According to the present invention, as described above, it is possible to observe the bacteria in each well in the culture plate under a microscope and measure the turbidity of the culture solution in each well. Conventional bacterial testers monitor the growth of bacteria by measuring the turbidity of the culture solution, but it takes 5 to 6 hours from the start of culture for the turbidity of the culture solution to begin to increase as the bacteria grow. It takes about. In addition, the amount of culture solution and bacteria used in the drug susceptibility test is determined, and it is not easy to shorten the test time by measuring the absorbance. This is because, in general, the time it takes for the bacteria to divide and reach a concentration that increases the turbidity of the culture is determined by the rate of bacterial division, which rate does not change dramatically under normal culture conditions.

However, in the present invention, the state of bacterial division can be monitored by observing with a microscope using an objective lens having a magnification of about 20 times, and it can be determined whether or not each bacterium is dividing. Therefore, from the induction phase (lag phase) to the log phase (log phase), it becomes possible to determine whether or not the bacterium is dividing. Generally, the growth curve of bacteria changes from the induction phase to the logarithmic phase within 30 minutes to 3 hours, so that it is possible to determine whether or not the bacteria grow faster than the determination based on turbidity.
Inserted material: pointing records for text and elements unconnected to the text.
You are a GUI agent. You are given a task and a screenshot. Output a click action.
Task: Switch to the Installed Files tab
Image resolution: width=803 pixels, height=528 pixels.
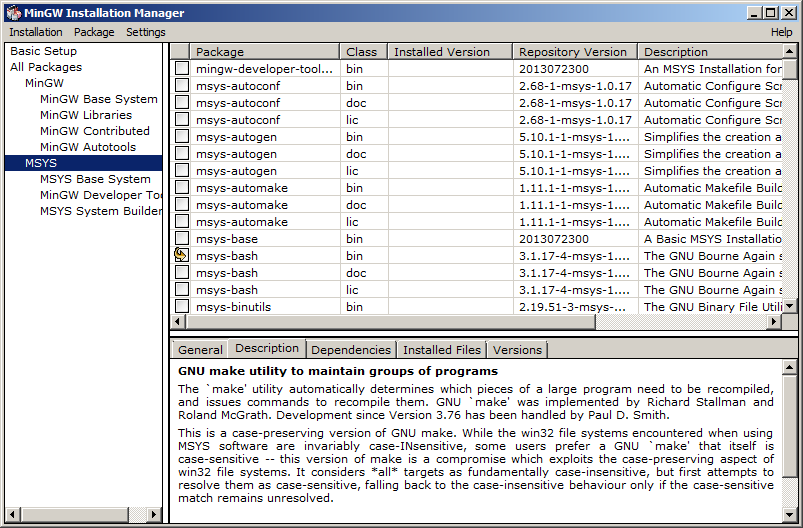tap(442, 350)
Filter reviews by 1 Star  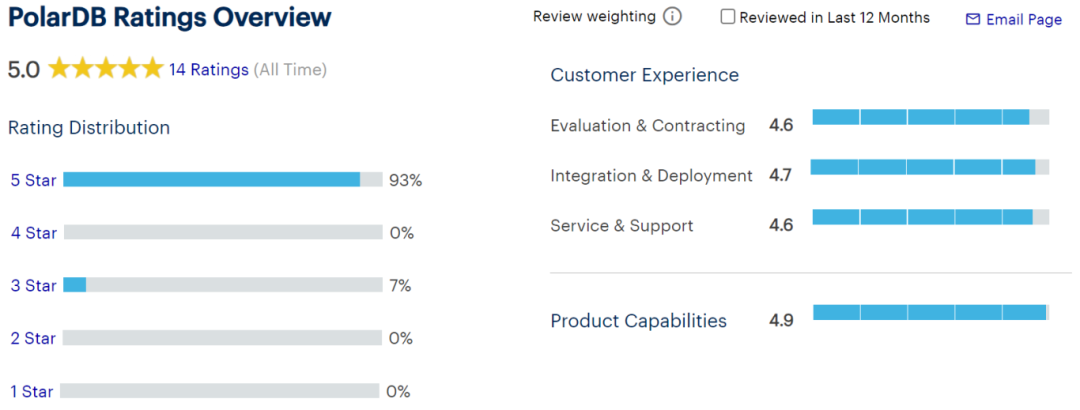coord(33,391)
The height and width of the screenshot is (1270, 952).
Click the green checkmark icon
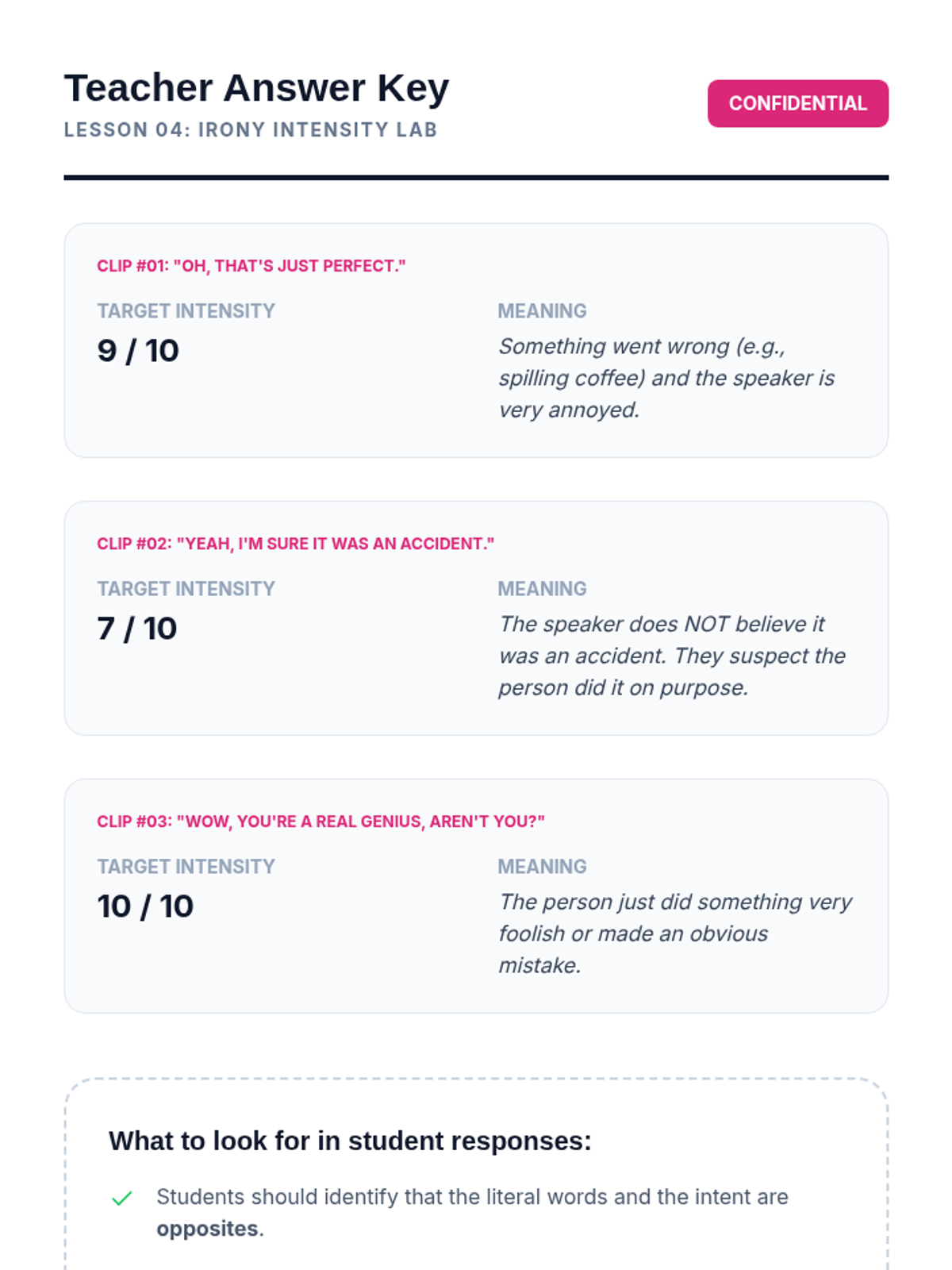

Furthermore, by displaying the determination result on the screen, information on resistant bacteria can be provided each time the microscopic observation is completed. As the culturing time elapses, the number of microscopic observations increases, a plurality of determination results can be provided, and the accuracy of the determination results can be gradually improved. The MIC can be determined by determining the growth of bacteria at a plurality of concentrations for a certain antibacterial agent, and the drug susceptibility of the bacteria can be rapidly determined by comparing with the breakpoints held as reference data. As a result, it is possible to accelerate the selection of the treatment method for the patient, and it is possible to promptly administer the appropriate medication.

Further, in the present invention, the result of the drug susceptibility determination is displayed at preset time intervals, and the result of the drug susceptibility determination for a plurality of bacteria or fungi is displayed in parallel. By doing so, it is possible to assist in determining whether the bacterial strains are the same or different, and to assist in identifying the nosocomial infection route.

(Ii) The present invention can also be realized by a program code of software that realizes the functions of the embodiment. In this case, a storage medium in which the program code is recorded is provided to the system or device, and the computer (or CPU or MPU) of the system or device reads the program code stored in the storage medium. In this case, the program code itself read from the storage medium realizes the function of the above-described embodiment, and the program code itself and the storage medium storing the program code itself constitute the present invention. Examples of the storage medium for supplying such a program code include a flexible disk, a CD-ROM, a DVD-ROM, a hard disk, an optical disk, a magneto-optical disk, a CD-R, a magnetic tape, a non-volatile memory card, and a ROM. Etc. are used.

Further, based on the instruction of the program code, the OS (operating system) or the like running on the computer performs a part or all of the actual processing, and the processing enables the functions of the above-described embodiment to be realized. You may. Further, after the program code read from the storage medium is written in the memory on the computer, the CPU of the computer or the like performs a part or all of the actual processing based on the instruction of the program code, and the processing is performed. May realize the function of the above-described embodiment.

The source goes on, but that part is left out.